First things first... out came my new poles. Click clack done.... 

Then we were given a Moroccan sesh, a scarf which winds round the head and then can be put across your mouth and nose to protect from the sun and the sand. We all waited patiently whilst the guides wrapped them round our heads in true desert style. 

I had shoe covers, ostensibly for cycling but I figured that they would work as well as gaiters for keeping out the sand. 

We set off, bunched together at first but then different speeds and gaits and conversations took over and gradually we spread out in a line of twos and threes. It didn't take long before I was very glad of my poles. Once we started going up the sand dunes proper, altgough they weren't very high, the effort of getting up that last little crest with the soft sand sliding you down as you were trying to go up was difficult even with the poles.

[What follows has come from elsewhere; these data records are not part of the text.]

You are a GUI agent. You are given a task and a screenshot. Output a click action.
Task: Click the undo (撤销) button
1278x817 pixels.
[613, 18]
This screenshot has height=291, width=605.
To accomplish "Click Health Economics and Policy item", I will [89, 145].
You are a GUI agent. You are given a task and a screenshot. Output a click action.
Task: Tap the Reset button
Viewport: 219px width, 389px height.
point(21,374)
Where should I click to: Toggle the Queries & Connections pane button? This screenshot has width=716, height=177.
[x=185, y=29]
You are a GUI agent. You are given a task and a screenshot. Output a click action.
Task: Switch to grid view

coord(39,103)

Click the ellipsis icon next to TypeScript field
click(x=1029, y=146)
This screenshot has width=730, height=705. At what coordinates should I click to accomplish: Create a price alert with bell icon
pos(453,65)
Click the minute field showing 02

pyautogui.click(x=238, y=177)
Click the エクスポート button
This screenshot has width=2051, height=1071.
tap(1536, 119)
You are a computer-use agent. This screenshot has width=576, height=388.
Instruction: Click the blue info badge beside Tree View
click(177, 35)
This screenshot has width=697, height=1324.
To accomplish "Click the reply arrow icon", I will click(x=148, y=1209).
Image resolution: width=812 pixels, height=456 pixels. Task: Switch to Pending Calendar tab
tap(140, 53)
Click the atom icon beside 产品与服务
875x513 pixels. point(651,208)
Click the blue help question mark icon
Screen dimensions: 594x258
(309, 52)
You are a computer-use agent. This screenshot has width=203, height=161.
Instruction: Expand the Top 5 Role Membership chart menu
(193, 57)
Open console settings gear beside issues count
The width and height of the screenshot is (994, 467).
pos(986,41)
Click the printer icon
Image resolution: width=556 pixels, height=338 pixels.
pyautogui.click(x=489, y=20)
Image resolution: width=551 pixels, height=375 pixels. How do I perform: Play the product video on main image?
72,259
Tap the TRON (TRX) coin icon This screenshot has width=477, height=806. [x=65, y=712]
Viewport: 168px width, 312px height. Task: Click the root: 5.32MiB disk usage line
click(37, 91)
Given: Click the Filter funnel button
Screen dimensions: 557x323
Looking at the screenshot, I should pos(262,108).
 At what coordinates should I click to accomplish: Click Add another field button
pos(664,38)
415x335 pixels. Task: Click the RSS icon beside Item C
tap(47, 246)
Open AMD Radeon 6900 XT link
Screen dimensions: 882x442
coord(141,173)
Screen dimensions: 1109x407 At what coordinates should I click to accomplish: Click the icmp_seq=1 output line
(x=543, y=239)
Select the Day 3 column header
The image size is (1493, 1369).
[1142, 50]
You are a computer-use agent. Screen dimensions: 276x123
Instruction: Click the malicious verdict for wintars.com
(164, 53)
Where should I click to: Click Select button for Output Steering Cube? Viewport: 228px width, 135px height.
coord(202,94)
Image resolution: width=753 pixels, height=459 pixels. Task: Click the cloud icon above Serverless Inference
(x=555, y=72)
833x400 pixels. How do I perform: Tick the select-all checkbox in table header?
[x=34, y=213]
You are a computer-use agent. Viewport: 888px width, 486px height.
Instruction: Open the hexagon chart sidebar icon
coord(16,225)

It was a bit of a wake up call as to how this trek was going to go in terms of physical levels of exertion. The sun.... I mean I was expecting hot... I know the desert is hot and dry but I wasn't prepared for HOW hot and dry and unrelenting it would be... and this was only a short introductory trek... I clearly wasn't drinking enough for the condotions despite reaching for a water bottle or my bite valve for my water bladder fairly often.

The sesh which was wound tightly round my forehead and whilst protecting me from the sun was also causing me to overheat in a big way. By the time we got to camp, our orange tents standing out starkly against the sand, I had a thumping headache and was feeling a bit queezy to say the least.

I picked a tent near the outside of the circle, with the intention of hauling my mat and sleeping bag out and sleeping under the stars. I decided that probably gulping down a bottle of water with added electrolytes would be the dehydration cure I needed... but my stomache disagreed. About 10 seconds after I had done that, I knew it was a mistake....

I walked out into the dunes and the water promptly came straight back up!

Well that worked.

The evening was a bit of a bust for me after that. I sat at the table still feeling a bit queezy and couldn't participate in the food or general merriment and ended up crawling into my sleeping bag. We had been told that they preferred us not to sleep outside for the first night so being a good girl at heart, I obeyed the instructions but kept my tent doors wide open to take advantage of the slight breeze and the view of the stars..

Day 2 done... what would day 3 hold?